Dead wood-dependent organisms (saproxylics) are mainly thought to be associated with woodland habitats, but little is known concerning the effect of the tree habitats on saproxylic biota in open landscapes (Jonsell 2012). Autecological studies have indicated that non-woodland habitats, such as solitary trees or avenues, might also prove to be beneficial for threatened saproxylic beetles (Chiari et al. 2012; Horak et al. 2012). Remnants of woody vegetation are frequently investigated as they are often inhabited by species-rich communities (Bailey et al. 2010). Traditional orchards are remnants of past land use and are typical artificial habitats (Horak et al. 2013) that can serve as a refuge for many species as a result of their low-intensity management and high heterogeneity (Alexander 2008). Orchards were once widespread in Europe, but difficulties regarding their management and increasing urbanization have led to the deterioration of continuous orchard landscapes (Bailey et al. 2010).

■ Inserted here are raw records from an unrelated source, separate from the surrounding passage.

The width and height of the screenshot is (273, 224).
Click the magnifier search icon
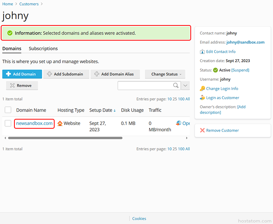[x=176, y=85]
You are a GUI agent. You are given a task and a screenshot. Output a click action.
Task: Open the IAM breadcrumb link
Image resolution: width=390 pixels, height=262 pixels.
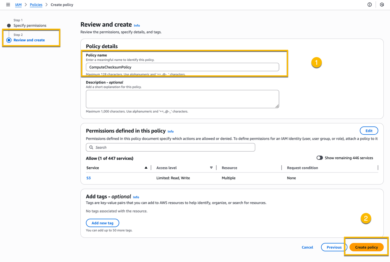[18, 5]
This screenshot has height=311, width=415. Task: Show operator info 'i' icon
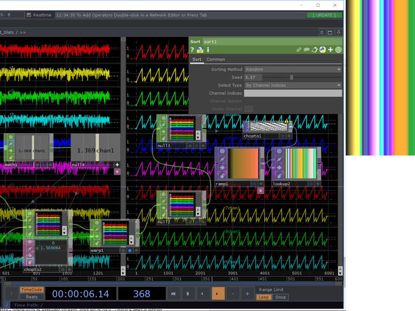(208, 50)
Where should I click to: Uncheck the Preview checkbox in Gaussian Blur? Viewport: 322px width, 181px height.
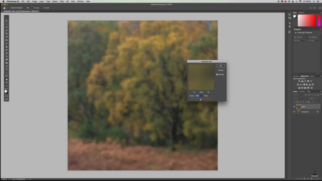click(217, 74)
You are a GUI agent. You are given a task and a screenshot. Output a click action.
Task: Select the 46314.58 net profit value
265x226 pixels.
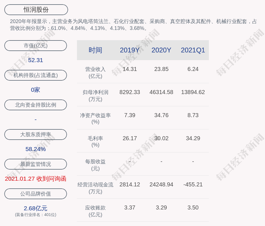coord(161,92)
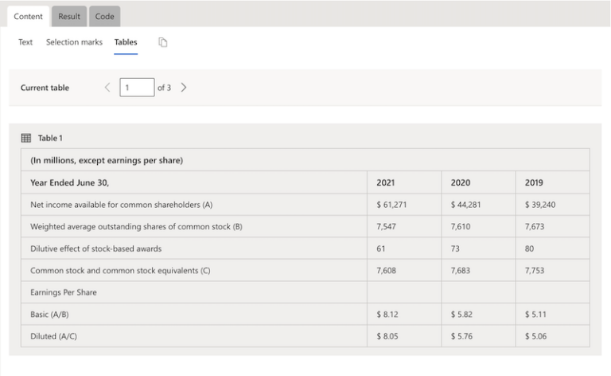Screen dimensions: 611x376
Task: Switch to the Content tab
Action: coord(28,17)
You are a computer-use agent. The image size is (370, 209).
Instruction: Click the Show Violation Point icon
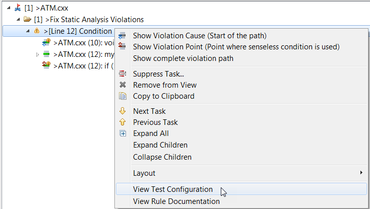(x=122, y=46)
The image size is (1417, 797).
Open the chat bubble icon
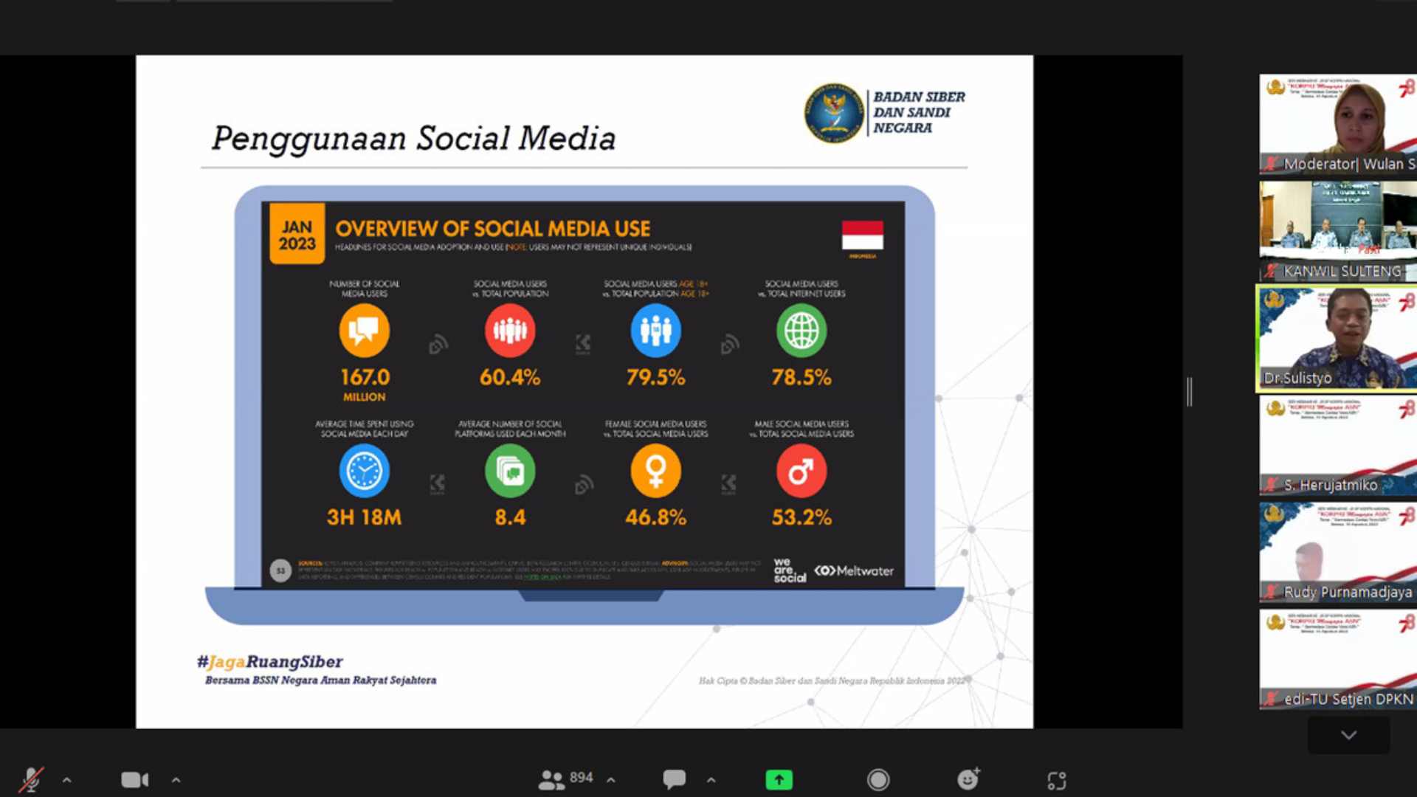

One of the main explanations for the decline of many saproxylic species might be a lack of open forest habitats with the presence of sun-exposed dead wood (Horak et al. 2012; Widerberg et al. 2012). The repression of natural disturbances is suggested to be one of the main reasons for the recent unfavourable status of saproxylic biota in forests. Disturbances open the forest, connect it with the non-forest landscape, and are the main factors that create sun-exposed dead wood (Ranius and Jansson 2000; Lindhe et al. 2005). Nevertheless, disturbances might be mimicked using active management (Franc and Götmark 2008). The general decrease in old growth deciduous forest stands poses the main threat to the existing saproxylic fauna in temperate woodlands (Widerberg et al. 2012). It is known that modern forest management should pay more attention to open forest stands, because open and semi-open stands connected with scattered trees and other tree habitats (such as fruit orchards) appear to be key landscape structures, particularly for saproxylic beetles (Horak et al. 2012, 2014; Jonsell 2012).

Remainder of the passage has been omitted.